TOKYO -- The admission Wednesday by chat app provider Line that its Chinese affiliates had access to Japanese users' personal data underscores the inadequacy of information privacy regulations governing data that could cross borders.
Line said that certain data was visible to staff members at a Chinese system development affiliate and a Dalian-based contractor. The company apologized for failing to "fully explain to users" that information on Japanese servers could be accessed from China.
But experts have raised doubts about whether this was conveyed to users clearly.
"If users had no idea that their data could be transferred to China, then whether the consent was valid is an open question," an attorney said.
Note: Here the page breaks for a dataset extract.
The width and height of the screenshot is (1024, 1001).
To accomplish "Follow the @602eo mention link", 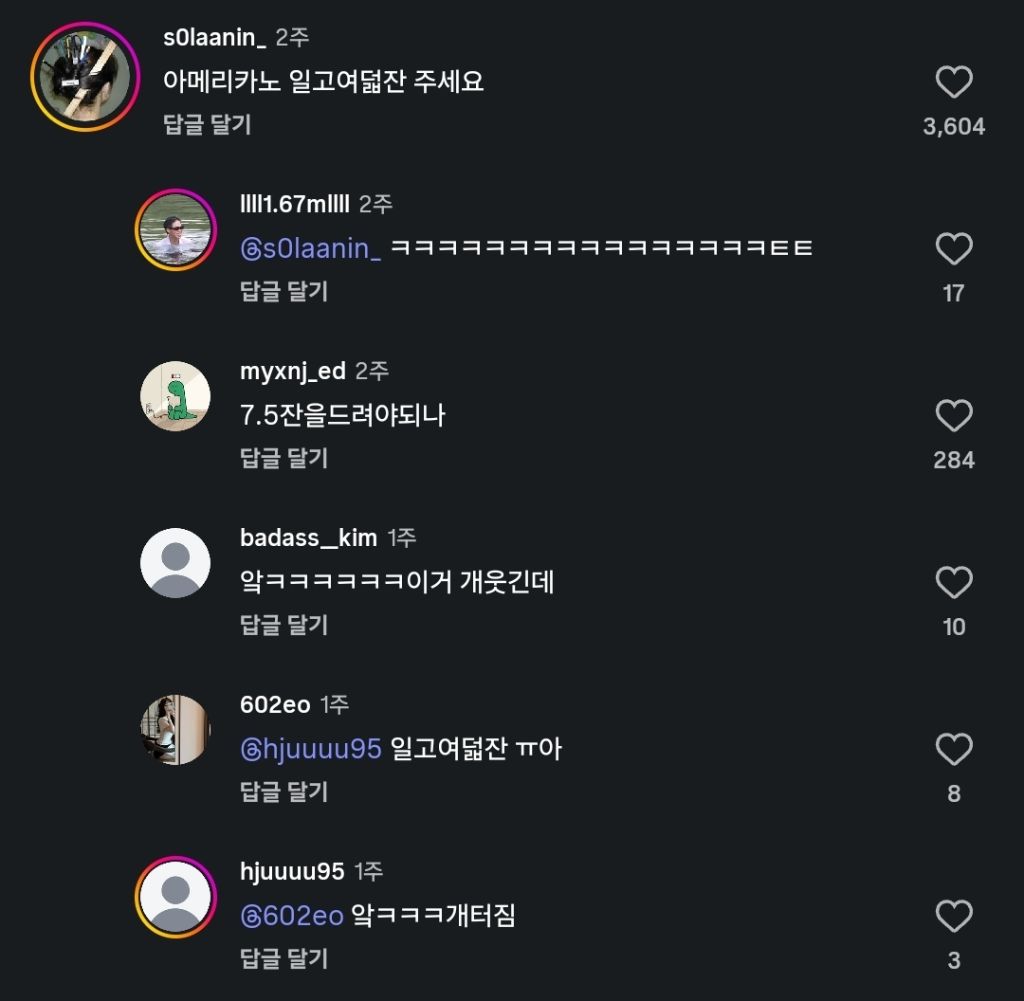I will 292,916.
The European Union's General Data Privacy Regulation mandates informed consent "using clear and plain language." Japan's revised data privacy law, expected to take effect in spring 2022, will require companies to provide users with an easy-to-understand explanation of protections in third countries where their information would be transferred.
Whether Line fulfilled its legal obligation to supervise people to whom personal data has been entrusted is another potential issue.
If Line "did not sign a contract requiring the outsourcee to follow Japanese law, then the possibility remains that the law was violated," said Hiroyasu Kageshima, an attorney at Tokyo-based Ushijima & Partners and an expert on information management.
EU regulations stipulate that data may be transferred freely only to countries considered to have "adequate" protections in place, including Japan. Discussions will be needed in Tokyo about how to handle sending personal data to countries like China where the government can legally compel companies to turn over information.
The issue stems partly from the widespread practice of outsourcing work to overseas contractors, which has taken off since the early 2000s.
In the information technology industry in particular, "companies frequently outsource work overseas because of a shortage of engineers or to cut costs," said Nobuo Miwa, president of information security company S&J.
Fujitsu has some general programming work handled in China, but usually does not outsource anything involving personal data. When NTT Data contracts out software developing to Chinese companies, it checks afterward to ensure that no backdoors have been built into the products.
A Japanese app developer said it outsources work involving personal data to a Vietnamese subsidiary. The company chose Vietnam because "labor is cheaper than in China, and there's a lower risk of the data being seen by the government," a representative said.
Japan's ruling Liberal Democratic Party is waking up to the issue. Akira Amari, who leads a group of ruling-party lawmakers taking a leading role in economic security policy, sounded the alarm Wednesday about companies' personal data protection measures.
"There are many Japanese companies that carelessly outsource to Chinese companies for talent and cost reasons," Amari told Nikkei. "We should take this opportunity to clarify the risks involved."
Amari called for guidelines to set ground rules for dealing with overseas enterprises. "It's difficult to ban doing business with foreign companies via legislation," he said. "But there's not enough concern about the possibility that we could be cut out of U.S. and European supply chains if China can get at sensitive data."